As crowds of mothers and sick children fill waiting rooms in the Indira Gandhi Children's Hospital, medical staff are squeezing three babies into a single incubator and doubling them up in cot-like infant warmer beds.
Nurses who once took care of three or four babies each are now having to look after 20 or more to make up for the absence of staff who fled the country when the Taliban seized power in August.
"We tell each other that we have do this work, if we don't do it, these problems will become big, it's a loss for ourselves, our society and for our country," said Dr Saifullah Abassin as he moved from bed to bed in the crowded intensive care unit.
Although the number of blast victims and war wounded have fallen since the fighting ended, Afghanistan's hospitals are grappling with the fallout of a rapidly spreading economic crisis that has threatened millions with hunger.
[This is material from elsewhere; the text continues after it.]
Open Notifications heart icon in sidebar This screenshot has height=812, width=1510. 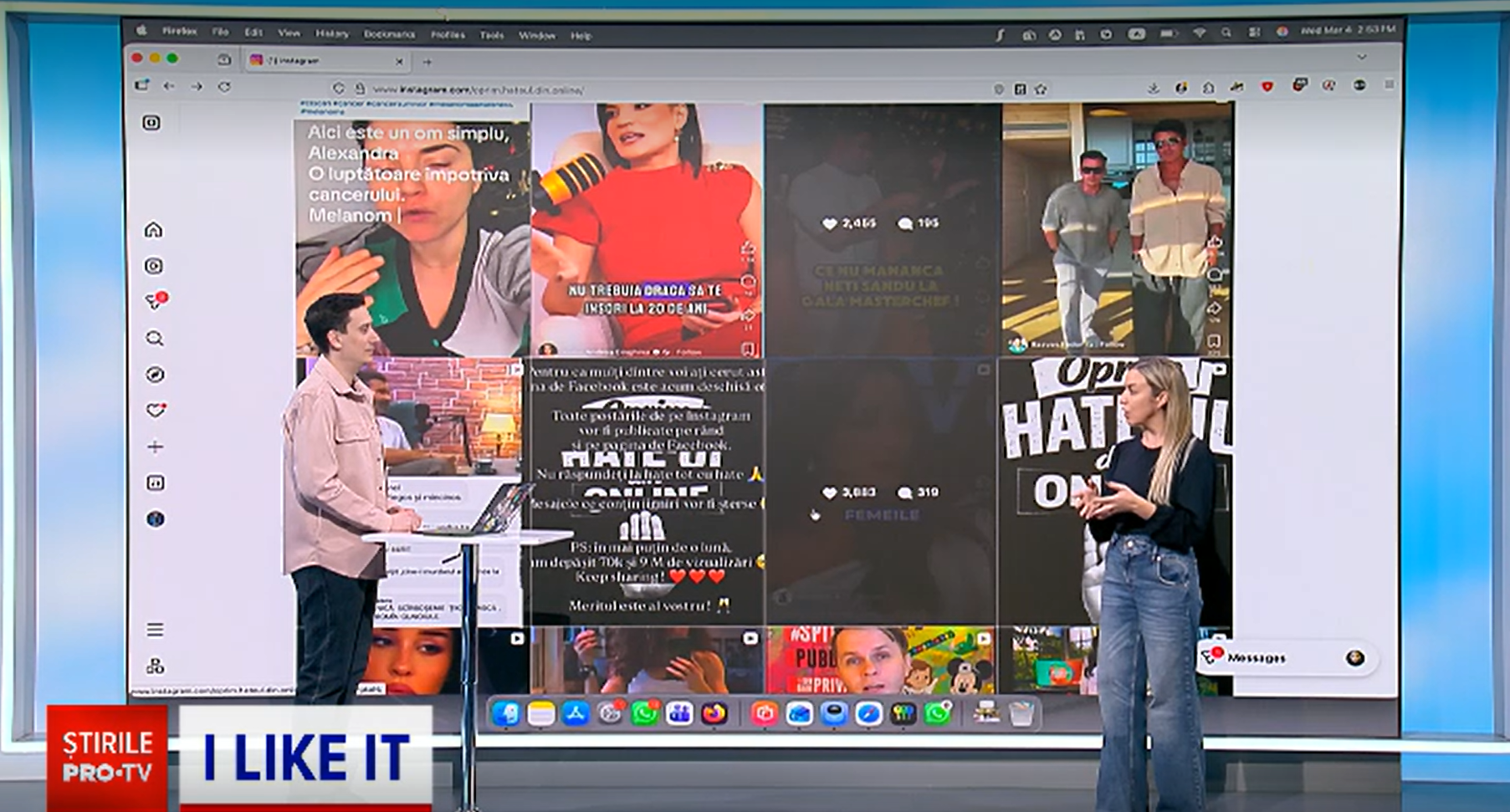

UN agencies say as much as 95 percent of the population does not regularly have enough to eat and last month, the head of the World Health Organisation warned the health system was on the brink of collapse as international aid has dried up.
Lack of support for the $600 million Sehatmandi health service project administered by World Bank, has left thousands of facilities unable to buy supplies and pay salaries, threatening health services at all levels from village clinics to hospitals offering caesarian sections.
STAFF NOT PAID IN MONTHS
For the medical team, it is the acute staff shortage that is causing the heaviest strain. They have not been paid in months and often struggle even to pay their car fare to work.
"We only ask from the government firstly that, they should increase our staff," says Marwa, the nursing supervisor in the nursery ward. "Because of the changes, most of our colleagues left the country."
Nurses who would normally be taking care of three or four babies for each nurse are now handling 23. "It is a lot of load on us," she said.
Mohammad Latif Baher, assistant director of the Indira Gandhi Children's Hospital, said officials from the U.N. children's agency UNICEF have given some help but more is needed quickly to fill the shortage of medicines and supplies to treat malnourished children.
"They (international organisations) have promised more aid. And we hope that they will keep their promises," Baher says.
The hospital, built during the Soviet era in 1985 and financed by Indian aid money, has 360 beds but is operating well over capacity because of the lack of functioning clinics in the provinces around Kabul.
With a heavy flow of families coming in, the hospital has admitted 450 children and turned others away, he said.
Arzoo, who brought her eight-month-old daughter Sofia in for treatment, already lost one of her five children to malnourishment-related illness and is desperate not to lose another.
"We had a water tank at home – we sold that and used that for treatment," she said, even though the cost means Sofia's four siblings at home do not have much to eat.
"Their father came in the morning and told me the kids don't have anything. When they (hospital) provide some food, I portion it out and send some home to the kids."